You proposed to migrate the logic into sentinel. I think I see a piece of code can be responsible for the creation of the required configuration. It seems to start here sentinel.go:952 =>

if !masterOK {
log.Infow("trying to find a new master to replace failed master")
.....
newMasterDB.Spec.SynchronousStandbys = []string{fakeStandbyName}

I have the following proposal:

  • If the ExternalFallbackSyncStandbys parameter is not empty then just take its values and put into the "newMasterDB.Spec.SynchronousStandbys" list.

How do you think?

@sgotti
Copy link
Member

sgotti commented Jan 26, 2018

@saranhada Without testing a start to see if it works or there're some corner cases could be:

  • Before

    // If there're not enough real synchronous standbys add a fake synchronous standby because we have to be strict and make the master block transactions until MaxSynchronousStandbys real standbys are available
    add a check if len(synchronousStandbys) < int(*clusterSpec.MinSynchronousStandbys) { that will add N ExternalFallbackSyncStandbys to to reach MinSynchronousStandbys.
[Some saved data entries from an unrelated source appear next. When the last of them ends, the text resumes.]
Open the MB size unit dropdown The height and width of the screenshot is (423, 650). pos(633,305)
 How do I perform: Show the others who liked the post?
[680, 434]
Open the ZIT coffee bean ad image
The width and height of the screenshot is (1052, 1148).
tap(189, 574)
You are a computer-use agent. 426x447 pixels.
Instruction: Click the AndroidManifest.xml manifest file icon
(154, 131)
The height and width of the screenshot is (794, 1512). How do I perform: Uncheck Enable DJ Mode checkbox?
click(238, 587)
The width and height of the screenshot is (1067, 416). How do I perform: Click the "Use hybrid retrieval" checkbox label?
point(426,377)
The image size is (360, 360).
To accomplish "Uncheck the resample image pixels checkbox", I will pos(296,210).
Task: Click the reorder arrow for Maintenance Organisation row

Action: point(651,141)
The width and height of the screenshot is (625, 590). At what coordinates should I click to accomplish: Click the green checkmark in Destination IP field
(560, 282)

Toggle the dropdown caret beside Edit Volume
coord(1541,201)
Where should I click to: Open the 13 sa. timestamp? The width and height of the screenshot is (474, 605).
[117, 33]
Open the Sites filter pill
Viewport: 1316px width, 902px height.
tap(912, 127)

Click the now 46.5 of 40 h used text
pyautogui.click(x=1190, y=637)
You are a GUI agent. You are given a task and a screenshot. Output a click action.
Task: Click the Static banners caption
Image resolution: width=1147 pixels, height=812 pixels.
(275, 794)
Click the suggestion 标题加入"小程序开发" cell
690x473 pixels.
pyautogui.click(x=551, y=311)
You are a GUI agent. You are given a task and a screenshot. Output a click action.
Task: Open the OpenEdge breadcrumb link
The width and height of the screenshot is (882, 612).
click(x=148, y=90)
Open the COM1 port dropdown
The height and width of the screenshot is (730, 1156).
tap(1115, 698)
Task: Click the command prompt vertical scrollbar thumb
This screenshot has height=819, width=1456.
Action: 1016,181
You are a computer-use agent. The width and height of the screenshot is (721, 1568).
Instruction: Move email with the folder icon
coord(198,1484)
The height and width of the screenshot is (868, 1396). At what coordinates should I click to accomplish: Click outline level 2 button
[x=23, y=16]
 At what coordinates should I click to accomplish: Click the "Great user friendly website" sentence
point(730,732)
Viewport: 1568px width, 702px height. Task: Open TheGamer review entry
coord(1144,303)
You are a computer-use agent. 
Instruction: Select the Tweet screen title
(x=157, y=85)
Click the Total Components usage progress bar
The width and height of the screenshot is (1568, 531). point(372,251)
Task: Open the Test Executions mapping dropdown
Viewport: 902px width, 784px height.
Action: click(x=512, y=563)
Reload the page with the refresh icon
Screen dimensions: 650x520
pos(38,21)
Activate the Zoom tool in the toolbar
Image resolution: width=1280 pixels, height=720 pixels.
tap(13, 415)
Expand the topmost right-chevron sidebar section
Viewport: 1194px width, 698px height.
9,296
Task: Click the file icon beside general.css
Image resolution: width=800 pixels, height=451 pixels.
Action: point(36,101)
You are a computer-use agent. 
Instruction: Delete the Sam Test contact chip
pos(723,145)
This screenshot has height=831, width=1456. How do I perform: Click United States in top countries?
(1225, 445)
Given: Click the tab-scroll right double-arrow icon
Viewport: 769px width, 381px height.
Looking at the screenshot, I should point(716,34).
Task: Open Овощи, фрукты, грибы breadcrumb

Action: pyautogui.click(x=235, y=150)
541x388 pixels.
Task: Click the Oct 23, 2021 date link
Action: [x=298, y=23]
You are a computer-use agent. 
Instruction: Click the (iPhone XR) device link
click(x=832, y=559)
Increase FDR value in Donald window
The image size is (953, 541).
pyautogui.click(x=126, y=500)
  • Validate in clusterspec.Validate() that the provided ExternalFallbackSyncStandbys are not stolon names (use IsStolonName in

    func IsStolonName(name string) bool {
    ) to not clash with internal stolon names.

  • I'll add some tests to see that all of this works to both sentinel/sentinel_test.go and integration tests in tests/integration

@ghost
Copy link
Author

ghost commented Jan 27, 2018

@sgotti
Your suggestion:
add a check if len(synchronousStandbys) < int(*clusterSpec.MinSynchronousStandbys) { that will add N ExternalFallbackSyncStandbys to to reach MinSynchronousStandbys.
will not work.

Please see the code in keeper.go:275:

// Setup synchronous replication
if db.Spec.SynchronousReplication && len(db.Spec.SynchronousStandbys) > 0 {
synchronousStandbys := []string{}
for _, synchronousStandby := range db.Spec.SynchronousStandbys {
synchronousStandbys = append(synchronousStandbys, common.StolonName(synchronousStandby))
}

Every sync name which we add in sentinel will be prefixed by "stolon_" in keeper.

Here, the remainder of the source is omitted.